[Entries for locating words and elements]

* * * *

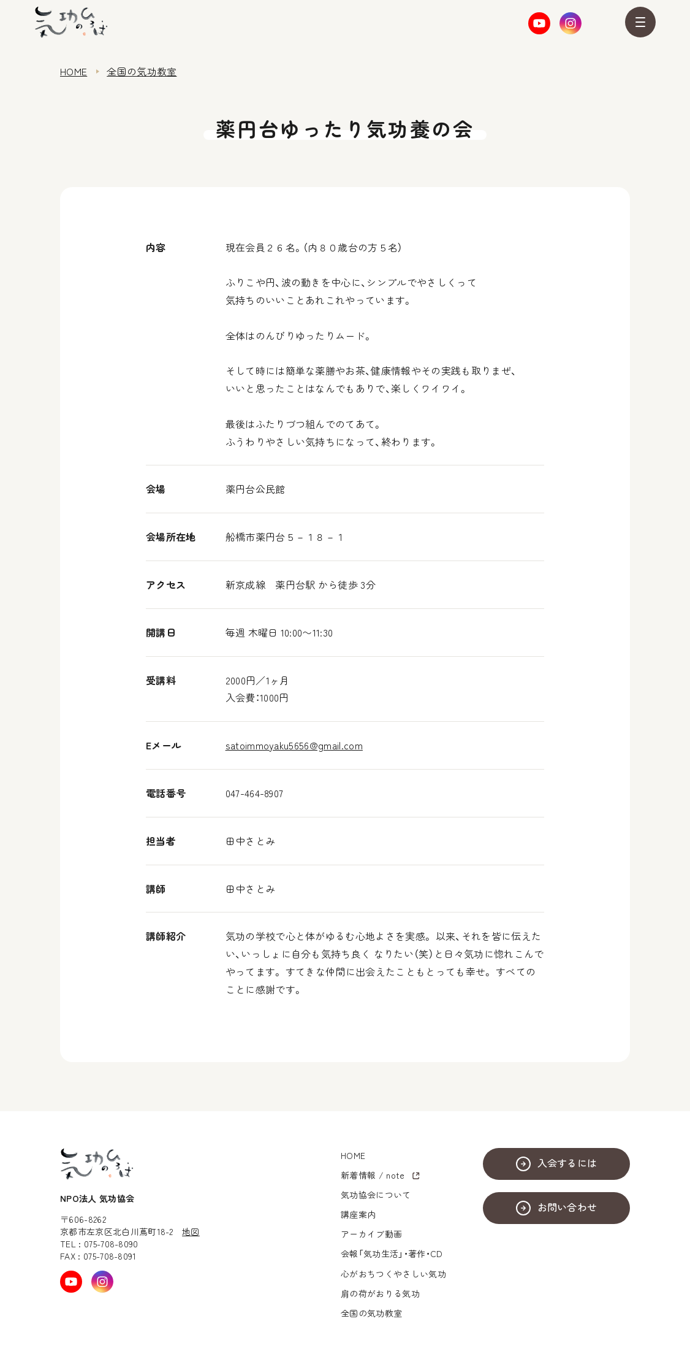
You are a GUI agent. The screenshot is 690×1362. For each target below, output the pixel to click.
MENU (640, 22)
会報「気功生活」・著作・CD (391, 1253)
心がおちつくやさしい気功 (393, 1274)
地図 (191, 1231)
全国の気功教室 (141, 71)
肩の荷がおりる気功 (380, 1293)
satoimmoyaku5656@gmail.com (294, 745)
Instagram (570, 23)
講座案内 (358, 1214)
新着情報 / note (373, 1175)
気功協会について (376, 1194)
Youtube (539, 23)
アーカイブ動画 (371, 1234)
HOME (73, 71)
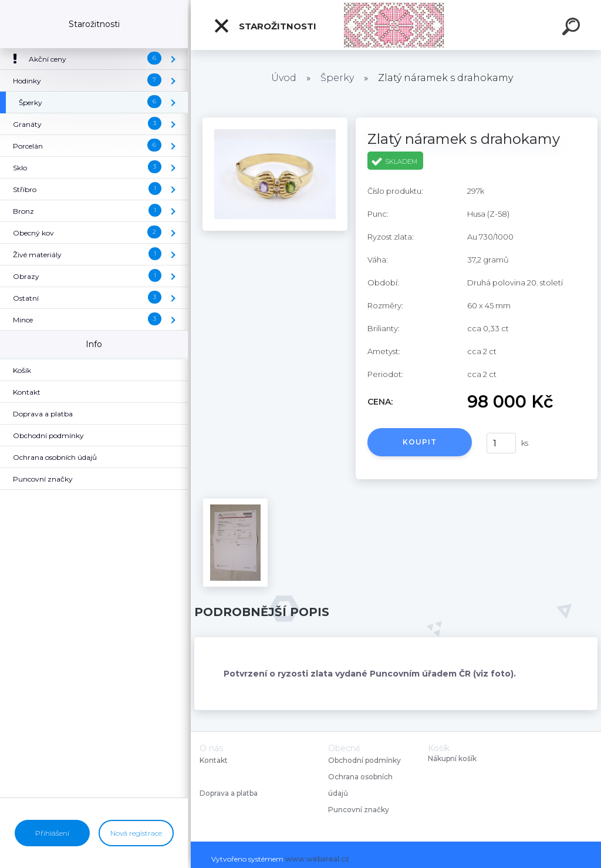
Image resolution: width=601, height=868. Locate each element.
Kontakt (214, 760)
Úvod (283, 77)
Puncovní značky (358, 809)
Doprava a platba (229, 793)
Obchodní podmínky (364, 760)
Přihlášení (52, 833)
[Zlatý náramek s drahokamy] (274, 121)
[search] (572, 28)
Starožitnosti (264, 26)
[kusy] (501, 443)
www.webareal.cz (317, 858)
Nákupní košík (452, 758)
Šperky (337, 77)
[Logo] (396, 25)
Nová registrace (136, 833)
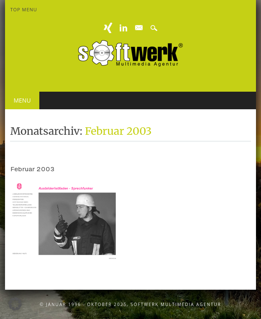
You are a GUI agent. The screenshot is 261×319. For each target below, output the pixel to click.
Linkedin (123, 28)
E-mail (139, 28)
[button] (15, 304)
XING (108, 28)
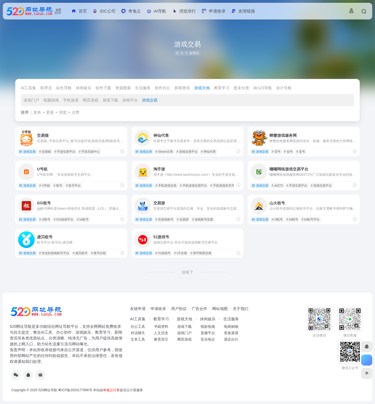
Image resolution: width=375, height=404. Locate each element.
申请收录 (158, 308)
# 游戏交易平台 (187, 151)
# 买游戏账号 (164, 219)
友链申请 (138, 308)
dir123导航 (262, 88)
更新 (50, 112)
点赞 (75, 112)
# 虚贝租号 (80, 253)
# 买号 (276, 151)
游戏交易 (150, 100)
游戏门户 (31, 100)
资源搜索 (123, 88)
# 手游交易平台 (64, 151)
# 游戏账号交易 (202, 219)
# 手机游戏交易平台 (193, 185)
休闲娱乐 (83, 88)
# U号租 (44, 185)
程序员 (46, 88)
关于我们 (240, 308)
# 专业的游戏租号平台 (54, 253)
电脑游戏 (51, 100)
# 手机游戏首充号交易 (226, 185)
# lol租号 (83, 219)
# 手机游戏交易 (166, 185)
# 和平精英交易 (201, 253)
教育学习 (221, 88)
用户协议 (179, 308)
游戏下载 (110, 100)
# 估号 (288, 151)
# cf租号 (44, 219)
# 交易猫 (45, 151)
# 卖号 (300, 151)
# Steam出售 (164, 151)
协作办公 (162, 88)
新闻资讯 (182, 88)
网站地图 (220, 308)
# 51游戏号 (163, 253)
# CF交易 (180, 253)
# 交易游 (183, 219)
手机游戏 (71, 100)
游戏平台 (130, 100)
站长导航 (64, 88)
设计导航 (284, 88)
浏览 (63, 112)
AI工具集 (28, 88)
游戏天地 (202, 88)
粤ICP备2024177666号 (75, 390)
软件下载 (103, 88)
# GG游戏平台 (63, 219)
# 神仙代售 (208, 151)
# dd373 (277, 185)
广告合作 (199, 308)
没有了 (187, 272)
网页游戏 (90, 100)
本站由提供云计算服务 (118, 390)
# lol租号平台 (310, 219)
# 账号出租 (98, 253)
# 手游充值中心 (89, 151)
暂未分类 (241, 88)
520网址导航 (47, 390)
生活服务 (143, 88)
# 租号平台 (73, 185)
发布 (37, 112)
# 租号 (58, 185)
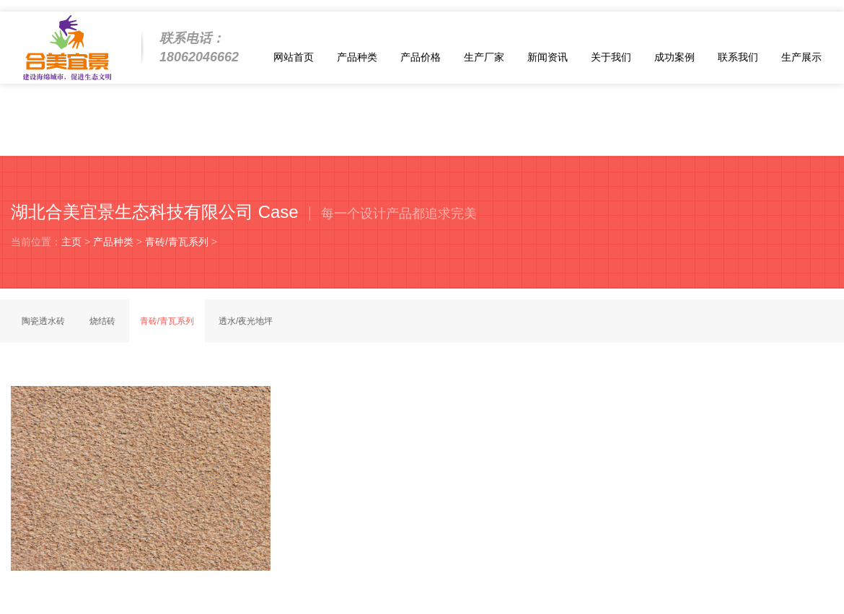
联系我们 (738, 57)
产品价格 (420, 57)
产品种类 (357, 57)
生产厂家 (484, 57)
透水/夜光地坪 (246, 321)
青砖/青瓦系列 (176, 241)
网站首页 (293, 57)
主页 (71, 241)
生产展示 (801, 57)
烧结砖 (102, 321)
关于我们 (611, 57)
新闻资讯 (547, 57)
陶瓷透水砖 (43, 321)
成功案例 (674, 57)
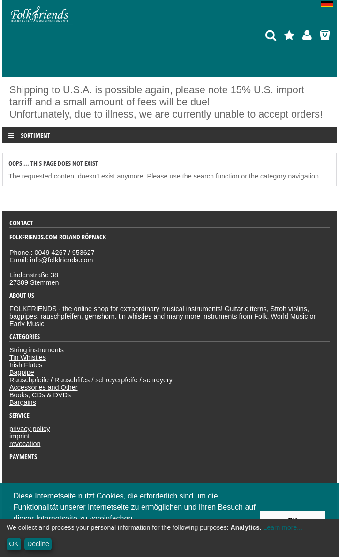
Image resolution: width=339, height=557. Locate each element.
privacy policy (29, 428)
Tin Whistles (27, 357)
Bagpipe (21, 372)
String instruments (36, 350)
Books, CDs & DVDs (40, 395)
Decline (38, 544)
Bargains (22, 402)
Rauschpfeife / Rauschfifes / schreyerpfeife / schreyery (91, 380)
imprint (19, 436)
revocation (24, 443)
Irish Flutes (25, 365)
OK (14, 544)
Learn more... (283, 527)
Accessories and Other (43, 387)
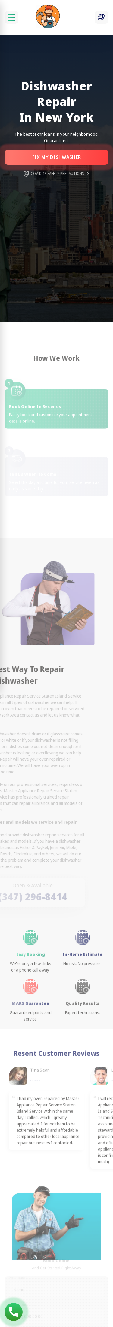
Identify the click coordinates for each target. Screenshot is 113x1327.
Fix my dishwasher (56, 157)
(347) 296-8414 (14, 1312)
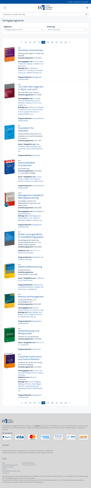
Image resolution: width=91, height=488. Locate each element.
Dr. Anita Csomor (27, 280)
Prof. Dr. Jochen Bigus (33, 384)
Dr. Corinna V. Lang (36, 310)
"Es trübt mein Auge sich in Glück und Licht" (30, 88)
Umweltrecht (32, 289)
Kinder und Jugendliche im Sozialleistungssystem (31, 235)
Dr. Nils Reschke (28, 101)
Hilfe (3, 463)
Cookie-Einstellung (8, 467)
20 (52, 42)
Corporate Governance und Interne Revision (30, 358)
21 (57, 42)
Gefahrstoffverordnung (30, 266)
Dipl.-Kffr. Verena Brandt (26, 386)
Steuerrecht (36, 349)
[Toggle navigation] (5, 8)
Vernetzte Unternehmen (30, 50)
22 (61, 42)
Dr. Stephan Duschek (31, 73)
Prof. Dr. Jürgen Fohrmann (27, 112)
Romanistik (36, 155)
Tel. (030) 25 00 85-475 (29, 465)
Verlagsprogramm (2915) (24, 29)
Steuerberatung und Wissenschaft (28, 332)
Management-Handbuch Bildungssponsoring (31, 196)
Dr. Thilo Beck (29, 70)
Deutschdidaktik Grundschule (26, 164)
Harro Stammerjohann (35, 149)
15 (30, 42)
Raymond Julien (31, 146)
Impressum (5, 473)
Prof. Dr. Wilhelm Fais (31, 314)
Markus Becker (33, 312)
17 (39, 42)
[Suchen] (43, 14)
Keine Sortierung (67, 29)
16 (34, 42)
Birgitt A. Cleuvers (33, 220)
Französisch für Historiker (26, 129)
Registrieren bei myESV (80, 2)
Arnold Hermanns (24, 214)
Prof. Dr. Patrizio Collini (34, 110)
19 (48, 42)
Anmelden (70, 2)
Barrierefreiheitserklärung (10, 471)
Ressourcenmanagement (31, 296)
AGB (3, 469)
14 (25, 42)
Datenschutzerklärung (9, 465)
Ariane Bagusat (38, 211)
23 (66, 42)
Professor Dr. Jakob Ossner (33, 181)
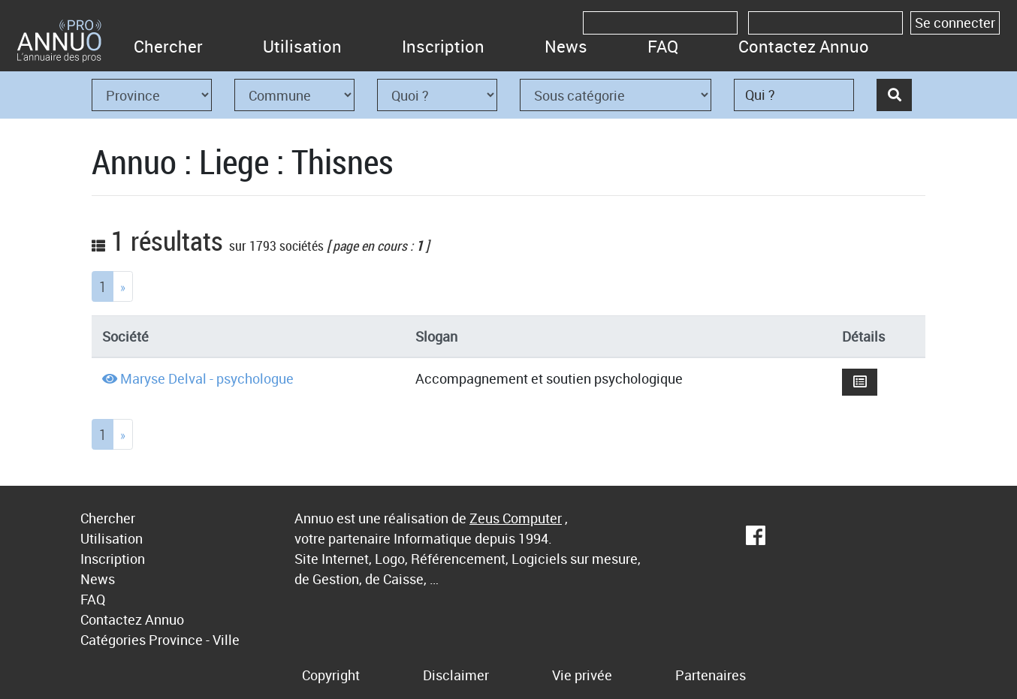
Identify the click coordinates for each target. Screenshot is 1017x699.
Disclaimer (456, 675)
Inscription (443, 46)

* * * *

*Exercise aim*: Rewrite all the entries above as a numbered list with no blank lines, and leave the pictures out.

*The completed task*:
1. You are a GUI agent. The screenshot is 690×1362. For each target below, output the pixel to click.
2. MENU (640, 22)
3. 会報「気功生活」・著作・CD (391, 1253)
4. 心がおちつくやさしい気功 (393, 1274)
5. 地図 (191, 1231)
6. 全国の気功教室 (141, 71)
7. 肩の荷がおりる気功 (380, 1293)
8. satoimmoyaku5656@gmail.com (294, 745)
9. Instagram (570, 23)
10. 講座案内 (358, 1214)
11. 新着情報 / note (373, 1175)
12. 気功協会について (376, 1194)
13. Youtube (539, 23)
14. アーカイブ動画 (371, 1234)
15. HOME (73, 71)
16. Image resolution: width=601, height=868. Locate each element.
17. Kontakt (214, 760)
18. Úvod (283, 77)
19. Puncovní značky (358, 809)
20. Doprava a platba (229, 793)
21. Obchodní podmínky (364, 760)
22. Přihlášení (52, 833)
23. [Zlatý náramek s drahokamy] (274, 121)
24. [search] (572, 28)
25. Starožitnosti (264, 26)
26. [kusy] (501, 443)
27. www.webareal.cz (317, 858)
28. Nákupní košík (452, 758)
29. Šperky (337, 77)
30. [Logo] (396, 25)
31. Nová registrace (136, 833)
32. You are a GUI agent. The screenshot is 261×319. For each target below, output the pixel to click.
33. Linkedin (123, 28)
34. E-mail (139, 28)
35. [button] (15, 304)
36. XING (108, 28)
37. Image resolution: width=375, height=404. Locate each element.
38. 申请收录 (158, 308)
39. # 游戏交易平台 (187, 151)
40. # 买游戏账号 (164, 219)
41. 友链申请 (138, 308)
42. dir123导航 (262, 88)
43. 更新 (50, 112)
44. 点赞 (75, 112)
45. # 虚贝租号 (80, 253)
46. # 买号 (276, 151)
47. 游戏交易 (150, 100)
48. 游戏门户 (31, 100)
49. 资源搜索 (123, 88)
50. # 手游交易平台 (64, 151)
51. # 游戏账号交易 (202, 219)
52. # 手机游戏交易平台 (193, 185)
53. 休闲娱乐 (83, 88)
54. # U号租 (44, 185)
55. 程序员 (46, 88)
56. 关于我们 (240, 308)
57. # 专业的游戏租号平台 (54, 253)
58. 电脑游戏 (51, 100)
59. # 手机游戏首充号交易 (226, 185)
60. # lol租号 (83, 219)
61. # 手机游戏交易 (166, 185)
62. # 和平精英交易 (201, 253)
63. 教育学习 (221, 88)
64. 用户协议 (179, 308)
65. 游戏下载 (110, 100)
66. # 估号 (288, 151)
67. # cf租号 (44, 219)
68. # 交易猫 (45, 151)
69. # 卖号 (300, 151)
70. # Steam出售 (164, 151)
71. 协作办公 (162, 88)
72. 新闻资讯 (182, 88)
73. 网站地图 (220, 308)
74. # 51游戏号 (163, 253)
75. # CF交易 (180, 253)
76. # 交易游 (183, 219)
77. 手机游戏 (71, 100)
78. 游戏平台 (130, 100)
79. 站长导航 (64, 88)
80. 设计导航 (284, 88)
81. 浏览 (63, 112)
82. AI工具集 (28, 88)
83. 游戏天地 (202, 88)
84. 粤ICP备2024177666号 (75, 390)
85. 软件下载 (103, 88)
86. # GG游戏平台 (63, 219)
87. # 神仙代售 (208, 151)
88. # dd373 (277, 185)
89. 广告合作 (199, 308)
90. 没有了 (187, 272)
91. 网页游戏 (90, 100)
92. 本站由提供云计算服务 (118, 390)
93. # lol租号平台 (310, 219)
94. # 账号出租 (98, 253)
95. # 手游充值中心 (89, 151)
96. 暂未分类 (241, 88)
97. 520网址导航 (47, 390)
98. 生活服务 (143, 88)
99. # 租号平台 (73, 185)
100. 发布 (37, 112)
101. # 租号 (58, 185)
102. 联系我们 (738, 57)
103. 产品价格 (420, 57)
104. 产品种类 (357, 57)
105. 生产厂家 (484, 57)
106. 透水/夜光地坪 (246, 321)
107. 青砖/青瓦系列 (176, 241)
108. 网站首页 (293, 57)
109. 主页 (71, 241)
110. 生产展示 (801, 57)
111. 烧结砖 (102, 321)
112. 关于我们 (611, 57)
113. 新闻资讯 (547, 57)
114. 陶瓷透水砖 (43, 321)
115. 成功案例 (674, 57)
116. Image resolution: width=339, height=557. Locate each element.
117. privacy policy (29, 428)
118. Tin Whistles (27, 357)
119. Bagpipe (21, 372)
120. String instruments (36, 350)
121. Books, CDs & DVDs (40, 395)
122. Decline (38, 544)
123. Bargains (22, 402)
124. Rauschpfeife / Rauschfifes / schreyerpfeife / schreyery (91, 380)
125. imprint (19, 436)
126. revocation (24, 443)
127. Irish Flutes (25, 365)
128. OK (14, 544)
129. Learn more... (283, 527)
130. Accessories and Other (43, 387)
131. Identify the click coordinates for each target. Screenshot is 113x1327.
132. Fix my dishwasher (56, 157)
133. (347) 296-8414 (14, 1312)
134. Image resolution: width=91, height=488. Locate each element.
135. Dr. Anita Csomor (27, 280)
136. Prof. Dr. Jochen Bigus (33, 384)
137. Dr. Corinna V. Lang (36, 310)
138. "Es trübt mein Auge sich in Glück und Licht" (30, 88)
139. Umweltrecht (32, 289)
140. Kinder und Jugendliche im Sozialleistungssystem (31, 235)
141. Dr. Nils Reschke (28, 101)
142. Hilfe (3, 463)
143. Cookie-Einstellung (8, 467)
144. 20 (52, 42)
145. Corporate Governance und Interne Revision (30, 358)
146. 21 (57, 42)
147. Gefahrstoffverordnung (30, 266)
148. Dipl.-Kffr. Verena Brandt (26, 386)
149. Steuerrecht (36, 349)
150. [Toggle navigation] (5, 8)
151. Vernetzte Unternehmen (30, 50)
152. 22 (61, 42)
153. Dr. Stephan Duschek (31, 73)
154. Prof. Dr. Jürgen Fohrmann (27, 112)
155. Romanistik (36, 155)
156. Tel. (030) 25 00 85-475 (29, 465)
157. Verlagsprogramm (2915) (24, 29)
158. Steuerberatung und Wissenschaft (28, 332)
159. Management-Handbuch Bildungssponsoring (31, 196)
160. Dr. Thilo Beck (29, 70)
161. Deutschdidaktik Grundschule (26, 164)
162. Harro Stammerjohann (35, 149)
163. 15 (30, 42)
164. Raymond Julien (31, 146)
165. Impressum (5, 473)
166. Prof. Dr. Wilhelm Fais (31, 314)
167. Markus Becker (33, 312)
168. 17 (39, 42)
169. [Suchen] (43, 14)
170. Keine Sortierung (67, 29)
171. 16 (34, 42)
172. Birgitt A. Cleuvers (33, 220)
173. Französisch für Historiker (26, 129)
174. Registrieren bei myESV (80, 2)
175. Arnold Hermanns (24, 214)
176. Prof. Dr. Patrizio Collini (34, 110)
177. 19 (48, 42)
178. Anmelden (70, 2)
179. Barrierefreiheitserklärung (10, 471)
180. Ressourcenmanagement (31, 296)
181. AGB (3, 469)
182. 14 (25, 42)
183. Datenschutzerklärung (9, 465)
184. Ariane Bagusat (38, 211)
185. 23 (66, 42)
186. Professor Dr. Jakob Ossner (33, 181)
187. Identify the click coordinates for each target. Screenshot is 1017x699.
188. Disclaimer (456, 675)
189. Inscription (443, 46)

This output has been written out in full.